480号(16年8月)

平成28年度版 消費者白書

 平成28年度版「消費者白書」が、5月24日に閣議決定、公表されました。消費者白書とは、消費者基本法および消費者安全法に基づく法定白書で、消費者政策の実施の状況(消費者基本法)と消費者事故等に関する情報の集約および分析の取りまとめと結果の報告(消費者安全法)がまとめられています。

「地域」に目を向けて

 消費者庁発足から、4回目の発行となる白書。今回の特集テーマは「地方消費者行政の充実・強化に向けて」。消費者行政の最前線である「地域」を取り上げています。
 経済的被害に遭ったとき、消費生活センターなどに相談したいと考える人の7割が身近な窓口で相談したいと考えており、特に高齢者はその傾向が強く、市町村の相談態勢の整備が有効です。

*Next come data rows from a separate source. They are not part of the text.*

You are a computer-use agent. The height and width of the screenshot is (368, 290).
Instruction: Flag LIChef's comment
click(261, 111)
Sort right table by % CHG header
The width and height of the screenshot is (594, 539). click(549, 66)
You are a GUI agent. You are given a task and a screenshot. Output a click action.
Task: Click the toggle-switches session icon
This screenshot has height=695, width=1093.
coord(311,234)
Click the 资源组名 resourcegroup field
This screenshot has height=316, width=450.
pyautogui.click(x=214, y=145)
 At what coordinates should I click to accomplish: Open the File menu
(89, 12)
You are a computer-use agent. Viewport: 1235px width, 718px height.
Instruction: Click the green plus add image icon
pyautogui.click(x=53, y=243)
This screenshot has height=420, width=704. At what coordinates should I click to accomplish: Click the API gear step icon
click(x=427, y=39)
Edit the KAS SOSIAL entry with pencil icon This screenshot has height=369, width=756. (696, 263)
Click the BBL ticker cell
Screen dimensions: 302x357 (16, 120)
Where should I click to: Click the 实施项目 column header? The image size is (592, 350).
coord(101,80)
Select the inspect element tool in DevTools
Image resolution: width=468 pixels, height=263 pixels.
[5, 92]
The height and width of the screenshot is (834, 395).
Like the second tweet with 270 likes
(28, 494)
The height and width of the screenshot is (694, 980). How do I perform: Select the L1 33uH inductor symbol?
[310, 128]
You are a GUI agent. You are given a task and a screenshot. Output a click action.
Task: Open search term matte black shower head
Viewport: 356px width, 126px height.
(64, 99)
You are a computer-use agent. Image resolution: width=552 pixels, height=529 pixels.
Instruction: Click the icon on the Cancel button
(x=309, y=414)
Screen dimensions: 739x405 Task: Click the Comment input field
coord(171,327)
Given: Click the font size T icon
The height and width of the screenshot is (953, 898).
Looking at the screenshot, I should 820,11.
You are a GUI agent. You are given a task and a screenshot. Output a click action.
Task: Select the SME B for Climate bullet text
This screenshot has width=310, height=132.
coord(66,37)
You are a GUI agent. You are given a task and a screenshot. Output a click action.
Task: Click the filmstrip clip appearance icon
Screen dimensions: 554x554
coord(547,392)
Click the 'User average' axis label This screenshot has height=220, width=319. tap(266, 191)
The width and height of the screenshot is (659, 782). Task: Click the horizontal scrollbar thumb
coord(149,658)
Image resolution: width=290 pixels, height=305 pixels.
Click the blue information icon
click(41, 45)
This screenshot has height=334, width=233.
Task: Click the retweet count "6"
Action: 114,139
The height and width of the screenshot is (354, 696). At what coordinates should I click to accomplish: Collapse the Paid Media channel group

しかし、高齢者本人が相談をする割合は低く、高齢者等を見守る仕組みの整備が求められます。
 消費者行政の一層の強化を図るためには、どこに住んでいても質の高い相談・救済を受けられなくてはなりません。

188(いやや!)を知っていますか

 地方公共団体が設置している身近な生活相談窓口を案内する全国共通の電話番号、消費者ホットラインが、覚えやすくすぐ利用できるよう、20 15年7月から3ケタ化「188(いやや!)」になりましたが、認知度は1割で、今後の周知が課題です。
 情報化・高齢化に加え、最近の消費者問題は、光回線サービスの卸売、マイナンバー制度、電力の小売り全面自由化などの新たな制度に伴う相談が報告され、多様化・複雑化している消費者問題に対応する相談態勢の質の向上も必要です。
 「経営方針や理念、社会貢献活動」を重視する消費者が増加し、「食品の安全性」「偽装表示、誇大広告など」への関心が高いことが分かります。
 中でも「食品ロス」問題の認知度は格段に向上しており、「消費者市民社会」について知っている人は2割にとどまっているものの、6割超の消費者が社会的課題につながることを意識して、消費行動を行いたいと思っていることも報告されています。
 まだまだ足りない、と言われる消費者行政ですが、無理だと思われていたホットラインの3ケタ化など、一歩ずつですが、確実に前進しているといえるでしょう。